The RSS has a unit in all the 341 community development blocks in the state. It has also expanded its presence in almost all the gram panchayats.

In the sprawling Kharibari hostel of the VKA Sumit Urao, a student of Class 9, said before the COVID-19 pandemic they used to attend shakhas every morning. The hostel has 28 boarders, many of whom received bicycles under the Trinamool Congress’s Sabuj Sathi scheme.

“We tell them (beneficiaries) not to be carried away by such doles.

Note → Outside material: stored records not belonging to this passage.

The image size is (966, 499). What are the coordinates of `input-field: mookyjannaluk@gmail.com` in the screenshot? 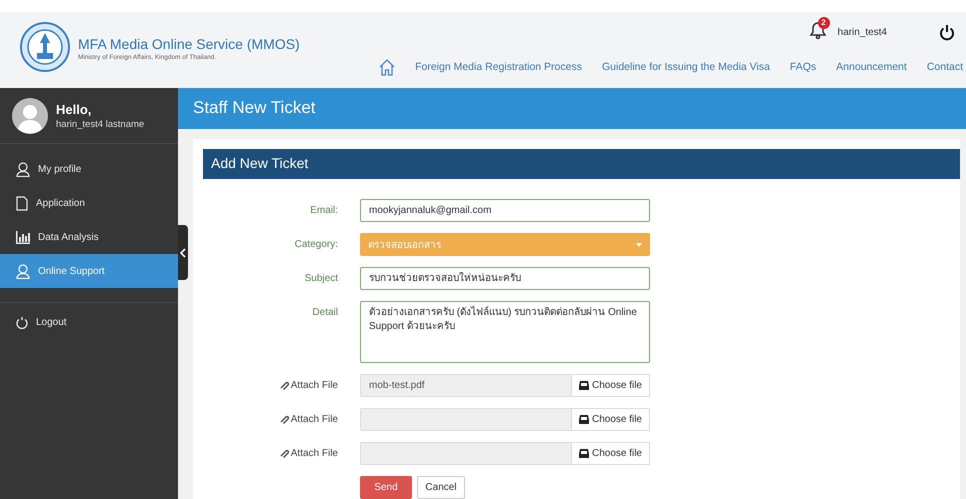 It's located at (505, 210).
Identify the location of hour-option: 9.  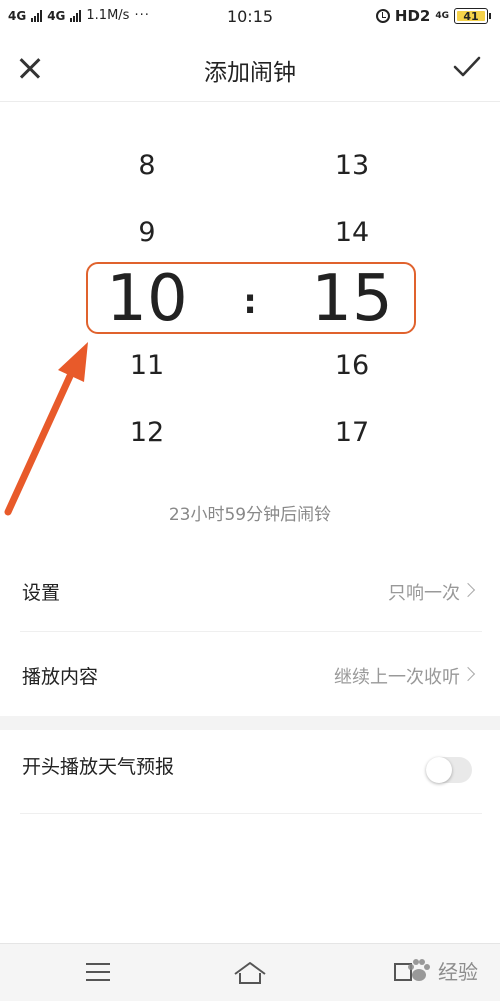
(147, 232).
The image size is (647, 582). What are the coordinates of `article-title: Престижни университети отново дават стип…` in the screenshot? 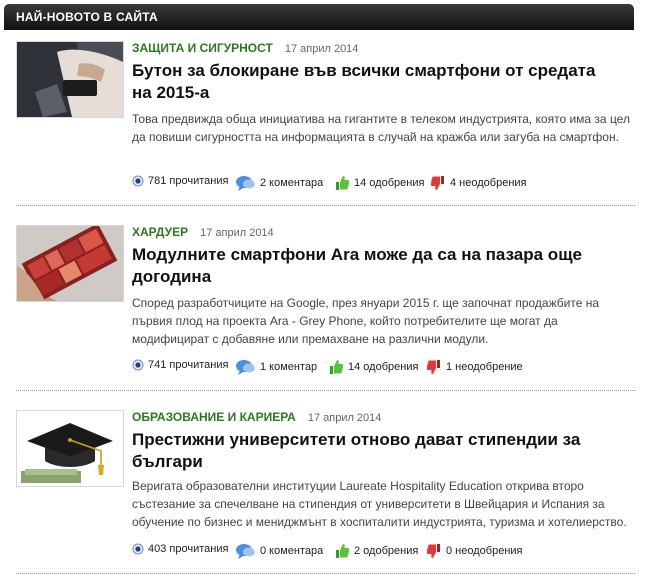 It's located at (372, 451).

If the government could make enough avenues for their future employment, then they would be able to buy motorcycles,” said Biswajit Biswas, the caretaker of the hostel.

A Rama temple in the VKA’s Khairabari hostel | Photo: The Federal

Many BJP leaders in the district attribute their growth in the region to the “relentless work” done by these RSS affiliates on the ground for years.

“Our works inspire nationalism among people and the BJP being a nationalist party might be reaping the benefit of it. But we consciously don’t try to influence any voter,” claimed Agarwal, an argument not many would subscribe.

The RSS has a unit in all the 341 community development blocks in the state. It has also expanded its presence to almost all the gram panchayats.